=== TEXTE CITÉ ===
·····
L'article R. 4614-18 du code du travail prévoit en effet que l’expertise faite en application du 2° de l’article L. 4614-12 doit être réalisée dans le délai d’un mois qui peut être prolongé sans excéder quarante-cinq jours.

Or, dans la présente affaire, l’expertise a été décidée sur le fondement de l’article L. 4614- 12 1° pour risque grave. Dans ce cas, le délai imparti à l’expert pour accomplir sa mission par l’article R. 4614-18 n’est pas applicable.

Cependant, l’expertise doit également être diligentée en ce domaine avec célérité.

Au surplus, la Cour de cassation fonde aussi sa décision sur l’absence de possibilité effective de recouvrement par l’expert de ses honoraires contre le comité qui l’a désigné, faute de budget, pouvant permettre cette prise en charge.

Et il ne ressort pas avec certitude de l’arrêt que la Cour de cassation donnerait de l’article L. 4614-13 du code du travail une interprétation différente de celle qu’elle en a faite en présence d’une expertise décidée en application du 1° de l’article L. 4614-12, en l’absence d’abus du CHSCT et de faute de reprochée à l’expert.

L'article L. 4614-13 du code du travail, tel qu’il est interprété par la Cour de cassation, est applicable au litige.

2° La disposition critiquée n'a pas déjà été déclarée conforme à la Constitution dans les motifs et le dispositif d'une décision du Conseil constitutionnel, sauf changement des circonstances

Il ressort des vérifications faites sur le site du Conseil constitutionnel et de la Cour de cassation que l’article L. 4614-13 du code du travail n’a pas déjà été déclarée conforme à la Constitution dans les motifs et le dispositif d’une décision du Conseil constitutionnel.

La Cour de cassation n’est par ailleurs pas actuellement saisie de cette question.

3° La question n'est pas dépourvue de caractère sérieux

Le moyen d’inconstitutionnalité présenté est pris d’une atteinte à la liberté d'entreprendre et au droit à un procès équitable

a) la liberté d’entreprendre

Au soutien de son mémoire, la société Foot Locker reconnaît que le fait que l'employeur soit tenu de prendre en charge les honoraires d’expertise décidés par le CHSCT relève de l’exigence constitutionnelle de la participation des travailleurs, par l’intermédiaire de leurs délégués, à la détermination collective des conditions de travail ainsi qu’à la gestion des entreprises, mais elle considère que ce droit ne saurait imposer la prise en charge par l'employeur des honoraires, lorsque l’expertise ne se rattache pas à l’application du code du travail, et qu’il n’est pas acceptable que la conciliation des libertés d’entreprendre de l’entreprise et du cabinet d'expertise se règle à la faveur exclusive de ce dernier.
·····
=== EXTRAIT DES DONNÉES ===
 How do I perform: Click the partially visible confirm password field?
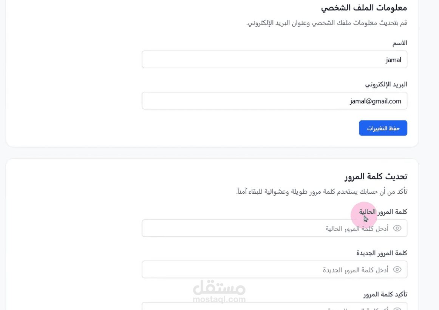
·····
=== CONSIGNE ===
Recopiez à l'identique le passage du texte sur l'expertise du CHSCT qui commence à « Il ressort des » et se termine à « de cette question. ».

=== RÉPONSE FINALE ===
Il ressort des vérifications faites sur le site du Conseil constitutionnel et de la Cour de cassation que l’article L. 4614-13 du code du travail n’a pas déjà été déclarée conforme à la Constitution dans les motifs et le dispositif d’une décision du Conseil constitutionnel.

La Cour de cassation n’est par ailleurs pas actuellement saisie de cette question.